I am, personally, truly gratified at receiving this Award for International Understanding. I have the honor of being a member of the Missionary Society known as the Columban Fathers. When we join the Columban Fathers in order to live as priests in the various countries of Asia, we do not abandon the citizenship into which we have been born. Rather we transcend this native citizenship and break down the boundaries of narrow nationalism to become citizens of the world. It is the avowed aim of every Columban Father to help build up and unite all the members of the human family, regardless of the superficial differences which divide them.
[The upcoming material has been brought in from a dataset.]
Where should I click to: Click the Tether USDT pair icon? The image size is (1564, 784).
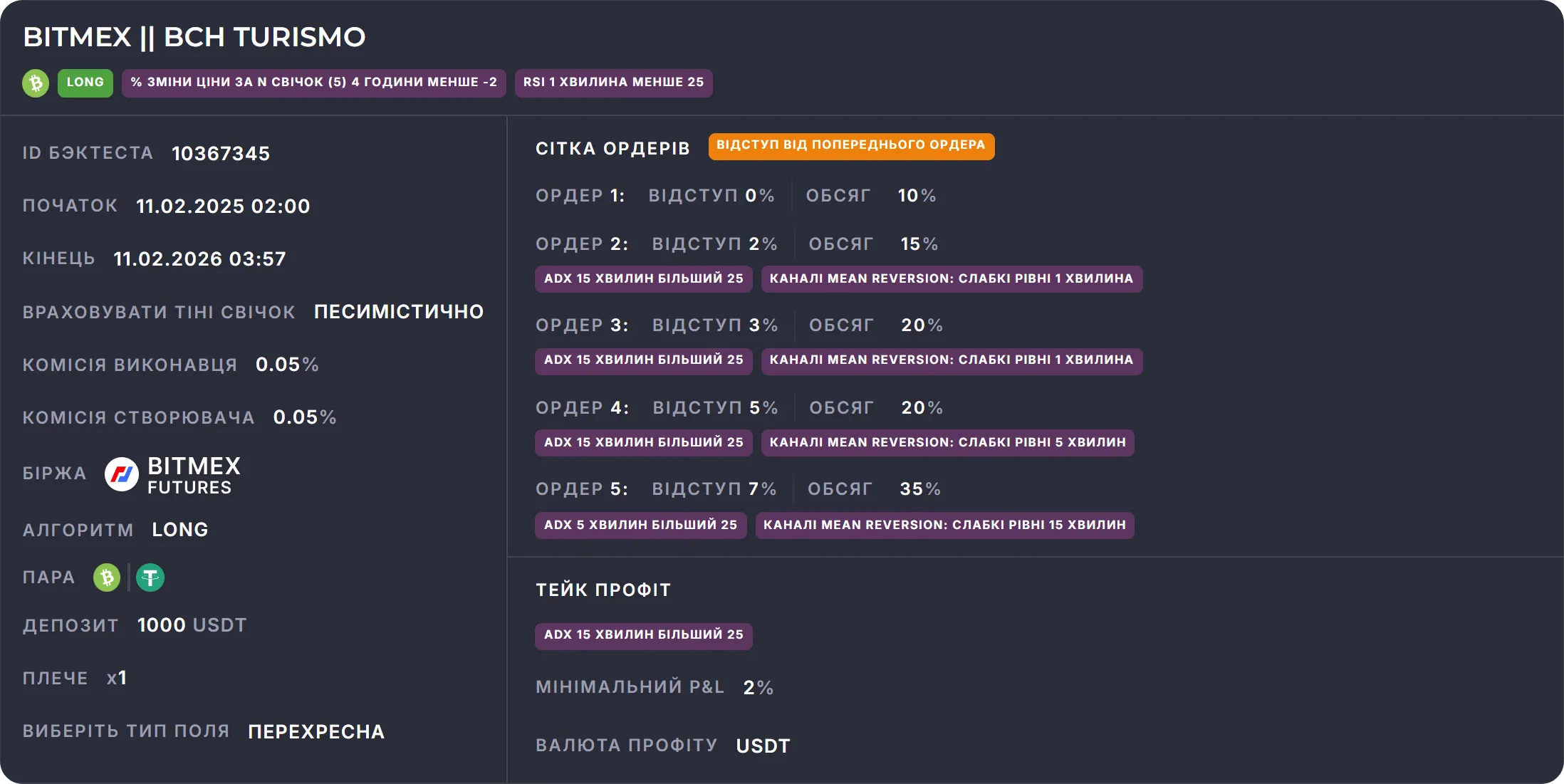click(x=150, y=577)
Since I became involved in working directly for the farmers of Korea, I have become aware of the existence of a vast reservoir of good will amongst government officials, businessmen and young professional experts and students of many different countries. Large numbers of people are sincerely concerned about the worsening situation of the world’s poor. They are casting about for ways and means to break through the spiral of poverty which holds so many millions of people in its grasp. The trouble is that the number of people in the world who are prepared to take the action necessary to break this spiral of poverty, is pathetically small. The problem will not be solved until the dignity of the human person is put at the very center of the scheme of things.

In President Ramon Magsaysay, the Republic of the Philippines has given to Asia and to the world a man who understood this fundamental principle clearly and who put it into practice. It is increasingly urgent that more and more people follow his way. What we need is a crusade, a great movement among those who have, to uplift those who have not. The economists and sociologists have long since indicated what basically needs to be done. But the narrow-minded selfishness must first be discarded. The great spirit of Ramon Magsaysay is an inspiration to us all to step out manfully upon the same high road trod by him.

In repeating my deepest gratitude for the signal honor on me here today, I pledge my utmost efforts to work for the betterment of the socioeconomic status of Korean farmers.